*QUOTED PASSAGE*:
--- START ---

The district court denied the request believing the instruction was unnecessary in light of the limited evidence of his preexisting condition and the court's generic instructions on proximate cause and damage. We are unable to say that the trial court erred in this regard, since there was little or no risk that the jury might attribute Salazar's injuries to his preexisting conditions. Also, because the instruction related solely to damages and the jury's verdict of "no cause of action" indicates it did not reach the damage issue, failure to give the instruction, even if error, would not be a ground for reversal. Beadle, 165 Mich.App. 516 (failure to give S.J.I.2d 50.11 on preexisting conditions, though error, is not a ground for reversal where jury has returned a "no cause of action" verdict.).

At trial, Salazar's counsel attempted to admit a response to an interrogatory and a letter from defense counsel supplementing discovery after a witness testified differently from what the interrogatory indicated his testimony would be. The witness, Bill Niedoliwka, originally believed that the accident occurred as a result of the failure of the master link. By the time his deposition was taken, Niedoliwka believed the cause of the accident was the failure of the cotter pins. The court refused to admit the interrogatory and counsel's supplement to it on the ground that they were not listed in the pretrial order of exhibits.

--- END ---

*MATERIAL*:
--- START ---

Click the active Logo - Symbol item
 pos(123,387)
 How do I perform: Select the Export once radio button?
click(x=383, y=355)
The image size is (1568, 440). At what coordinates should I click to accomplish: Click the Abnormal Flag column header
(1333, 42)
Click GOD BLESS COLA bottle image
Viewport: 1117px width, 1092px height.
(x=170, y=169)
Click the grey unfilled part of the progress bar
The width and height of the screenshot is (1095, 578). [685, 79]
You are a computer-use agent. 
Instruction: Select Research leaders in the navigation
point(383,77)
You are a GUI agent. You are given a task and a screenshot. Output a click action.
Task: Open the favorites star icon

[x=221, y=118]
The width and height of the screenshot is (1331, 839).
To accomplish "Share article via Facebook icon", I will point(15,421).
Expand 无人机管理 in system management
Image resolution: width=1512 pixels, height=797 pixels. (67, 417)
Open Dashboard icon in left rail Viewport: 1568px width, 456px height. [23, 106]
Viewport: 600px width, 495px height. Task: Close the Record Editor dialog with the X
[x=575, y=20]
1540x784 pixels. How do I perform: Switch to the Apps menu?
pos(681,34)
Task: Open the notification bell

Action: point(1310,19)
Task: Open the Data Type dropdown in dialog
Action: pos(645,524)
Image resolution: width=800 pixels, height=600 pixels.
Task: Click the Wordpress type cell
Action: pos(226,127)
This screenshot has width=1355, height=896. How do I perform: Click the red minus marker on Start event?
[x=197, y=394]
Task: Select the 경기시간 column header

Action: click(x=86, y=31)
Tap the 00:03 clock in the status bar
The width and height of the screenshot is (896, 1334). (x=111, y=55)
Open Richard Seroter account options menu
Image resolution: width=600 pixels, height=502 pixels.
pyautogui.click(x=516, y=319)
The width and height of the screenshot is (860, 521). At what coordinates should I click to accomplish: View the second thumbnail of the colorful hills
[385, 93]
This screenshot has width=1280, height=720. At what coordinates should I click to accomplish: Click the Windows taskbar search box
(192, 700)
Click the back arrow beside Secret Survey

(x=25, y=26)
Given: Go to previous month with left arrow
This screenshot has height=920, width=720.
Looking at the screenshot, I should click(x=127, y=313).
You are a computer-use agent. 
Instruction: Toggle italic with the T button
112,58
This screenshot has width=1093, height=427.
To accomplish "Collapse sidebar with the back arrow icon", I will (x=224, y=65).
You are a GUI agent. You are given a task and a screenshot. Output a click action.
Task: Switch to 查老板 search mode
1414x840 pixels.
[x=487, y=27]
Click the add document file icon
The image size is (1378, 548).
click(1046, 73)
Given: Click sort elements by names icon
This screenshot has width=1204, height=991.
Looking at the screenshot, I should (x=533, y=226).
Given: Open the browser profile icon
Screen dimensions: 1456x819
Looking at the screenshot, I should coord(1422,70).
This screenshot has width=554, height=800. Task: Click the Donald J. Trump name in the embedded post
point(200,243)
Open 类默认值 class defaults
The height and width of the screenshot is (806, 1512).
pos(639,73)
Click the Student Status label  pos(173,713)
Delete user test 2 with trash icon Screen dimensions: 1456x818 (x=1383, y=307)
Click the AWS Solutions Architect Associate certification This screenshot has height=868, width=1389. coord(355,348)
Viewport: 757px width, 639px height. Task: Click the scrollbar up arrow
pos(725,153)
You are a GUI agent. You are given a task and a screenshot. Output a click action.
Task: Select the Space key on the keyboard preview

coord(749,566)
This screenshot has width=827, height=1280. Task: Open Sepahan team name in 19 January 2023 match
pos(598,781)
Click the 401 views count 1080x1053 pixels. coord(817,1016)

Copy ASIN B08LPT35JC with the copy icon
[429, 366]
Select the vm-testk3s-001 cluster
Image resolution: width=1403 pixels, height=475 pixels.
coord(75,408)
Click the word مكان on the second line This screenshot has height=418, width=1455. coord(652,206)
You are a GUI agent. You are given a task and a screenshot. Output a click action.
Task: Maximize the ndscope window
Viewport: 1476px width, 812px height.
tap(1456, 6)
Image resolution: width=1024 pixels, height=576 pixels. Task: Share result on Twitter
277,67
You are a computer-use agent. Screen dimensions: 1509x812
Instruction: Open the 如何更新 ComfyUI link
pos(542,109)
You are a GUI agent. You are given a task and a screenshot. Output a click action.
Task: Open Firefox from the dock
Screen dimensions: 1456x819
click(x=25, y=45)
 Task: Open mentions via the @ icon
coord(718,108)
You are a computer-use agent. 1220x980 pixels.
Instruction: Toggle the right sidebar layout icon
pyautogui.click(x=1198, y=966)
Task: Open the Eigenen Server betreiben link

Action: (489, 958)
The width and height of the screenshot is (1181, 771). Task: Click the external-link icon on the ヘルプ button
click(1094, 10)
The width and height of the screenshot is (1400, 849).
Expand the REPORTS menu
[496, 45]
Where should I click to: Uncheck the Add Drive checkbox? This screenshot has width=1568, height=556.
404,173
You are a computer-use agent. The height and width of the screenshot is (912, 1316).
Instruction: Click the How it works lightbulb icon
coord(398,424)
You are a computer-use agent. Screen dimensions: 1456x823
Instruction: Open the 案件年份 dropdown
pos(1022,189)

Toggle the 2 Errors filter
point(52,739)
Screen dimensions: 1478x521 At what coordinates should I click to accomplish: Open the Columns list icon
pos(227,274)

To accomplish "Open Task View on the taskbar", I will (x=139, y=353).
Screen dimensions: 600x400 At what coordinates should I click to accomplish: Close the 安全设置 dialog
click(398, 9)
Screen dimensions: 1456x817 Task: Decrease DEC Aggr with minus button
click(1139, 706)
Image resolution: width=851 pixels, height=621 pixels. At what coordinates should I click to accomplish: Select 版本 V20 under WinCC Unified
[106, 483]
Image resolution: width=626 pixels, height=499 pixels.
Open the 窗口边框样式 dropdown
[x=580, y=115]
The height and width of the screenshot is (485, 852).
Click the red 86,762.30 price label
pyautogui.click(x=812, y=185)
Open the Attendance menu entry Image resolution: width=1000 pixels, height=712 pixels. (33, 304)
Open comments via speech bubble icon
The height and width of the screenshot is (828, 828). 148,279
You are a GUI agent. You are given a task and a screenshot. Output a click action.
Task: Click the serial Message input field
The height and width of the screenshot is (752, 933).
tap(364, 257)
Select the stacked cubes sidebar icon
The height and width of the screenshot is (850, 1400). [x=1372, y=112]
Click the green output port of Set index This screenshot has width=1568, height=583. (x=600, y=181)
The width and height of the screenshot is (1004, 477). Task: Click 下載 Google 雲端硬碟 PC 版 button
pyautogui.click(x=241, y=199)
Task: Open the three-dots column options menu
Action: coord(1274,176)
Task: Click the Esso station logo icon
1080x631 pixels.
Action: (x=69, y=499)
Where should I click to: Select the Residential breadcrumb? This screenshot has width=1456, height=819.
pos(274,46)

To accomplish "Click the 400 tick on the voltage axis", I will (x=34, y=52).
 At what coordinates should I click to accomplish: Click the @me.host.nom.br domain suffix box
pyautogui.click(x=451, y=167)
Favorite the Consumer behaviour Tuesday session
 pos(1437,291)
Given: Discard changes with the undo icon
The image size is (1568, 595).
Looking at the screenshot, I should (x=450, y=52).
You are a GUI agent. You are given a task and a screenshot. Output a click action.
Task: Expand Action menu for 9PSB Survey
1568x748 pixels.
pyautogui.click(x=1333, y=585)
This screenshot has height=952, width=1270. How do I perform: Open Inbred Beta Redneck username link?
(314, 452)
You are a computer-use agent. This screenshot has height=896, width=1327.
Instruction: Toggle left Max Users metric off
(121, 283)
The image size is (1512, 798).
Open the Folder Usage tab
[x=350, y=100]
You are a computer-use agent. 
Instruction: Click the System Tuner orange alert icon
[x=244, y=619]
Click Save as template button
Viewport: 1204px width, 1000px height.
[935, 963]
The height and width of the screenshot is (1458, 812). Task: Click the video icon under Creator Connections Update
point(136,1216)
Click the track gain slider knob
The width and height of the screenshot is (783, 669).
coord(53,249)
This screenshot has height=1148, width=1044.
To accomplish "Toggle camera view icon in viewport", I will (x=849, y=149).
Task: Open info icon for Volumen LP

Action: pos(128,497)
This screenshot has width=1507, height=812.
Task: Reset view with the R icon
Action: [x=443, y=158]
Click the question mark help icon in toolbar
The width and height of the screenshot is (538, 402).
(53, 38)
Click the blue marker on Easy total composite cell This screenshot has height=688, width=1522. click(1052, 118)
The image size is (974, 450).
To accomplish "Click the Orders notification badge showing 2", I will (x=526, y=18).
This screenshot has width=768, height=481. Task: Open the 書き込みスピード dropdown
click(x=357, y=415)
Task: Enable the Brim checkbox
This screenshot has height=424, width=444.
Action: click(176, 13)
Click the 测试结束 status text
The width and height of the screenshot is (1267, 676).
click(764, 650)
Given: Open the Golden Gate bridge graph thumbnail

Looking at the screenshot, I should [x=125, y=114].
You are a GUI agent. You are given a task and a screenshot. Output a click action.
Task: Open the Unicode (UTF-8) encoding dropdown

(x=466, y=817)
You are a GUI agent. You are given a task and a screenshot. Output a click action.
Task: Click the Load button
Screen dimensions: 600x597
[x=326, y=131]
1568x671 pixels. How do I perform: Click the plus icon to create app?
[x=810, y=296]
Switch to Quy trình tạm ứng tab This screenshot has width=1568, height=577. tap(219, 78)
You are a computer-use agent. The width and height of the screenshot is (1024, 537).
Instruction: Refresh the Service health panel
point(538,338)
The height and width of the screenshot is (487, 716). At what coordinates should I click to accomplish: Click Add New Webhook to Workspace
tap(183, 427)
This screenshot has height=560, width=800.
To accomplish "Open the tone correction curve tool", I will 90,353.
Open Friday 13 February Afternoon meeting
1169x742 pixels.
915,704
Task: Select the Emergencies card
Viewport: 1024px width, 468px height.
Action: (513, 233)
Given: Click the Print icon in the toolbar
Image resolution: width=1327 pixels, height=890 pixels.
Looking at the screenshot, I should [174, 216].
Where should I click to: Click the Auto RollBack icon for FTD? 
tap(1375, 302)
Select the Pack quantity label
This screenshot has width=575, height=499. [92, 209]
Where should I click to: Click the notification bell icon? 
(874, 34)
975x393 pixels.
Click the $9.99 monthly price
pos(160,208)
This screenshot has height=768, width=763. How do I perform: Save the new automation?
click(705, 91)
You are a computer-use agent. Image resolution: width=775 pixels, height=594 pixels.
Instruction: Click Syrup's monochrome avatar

--- END ---

*LIST OF TASKS*:
• A. In the court opinion, what did Niedoliwka believe caused the accident by the time his deposition was taken?
• B. Transcribe the part of the court opinion starting with "At trial, Salazar's" and going on through "order of exhibits.".
• C. Based on the court opinion, answer yes or no to each statement, quoting the words that decide it: (i) The district court granted the request for the instruction. (ii) The jury returned a verdict of "no cause of action." (iii) Niedoliwka first thought the accident happened because the master link failed.
The entries have nothing to do with the court opinion.

*SOLUTIONS*:
• A. The failure of the cotter pins.

• B.
At trial, Salazar's counsel attempted to admit a response to an interrogatory and a letter from defense counsel supplementing discovery after a witness testified differently from what the interrogatory indicated his testimony would be. The witness, Bill Niedoliwka, originally believed that the accident occurred as a result of the failure of the master link. By the time his deposition was taken, Niedoliwka believed the cause of the accident was the failure of the cotter pins. The court refused to admit the interrogatory and counsel's supplement to it on the ground that they were not listed in the pretrial order of exhibits.

• C.
(i) No: "The district court denied the request"
(ii) Yes: "the jury's verdict of "no cause of action" indicates it did not reach the damage issue"
(iii) Yes: "The witness, Bill Niedoliwka, originally believed that the accident occurred as a result of the failure of the master link."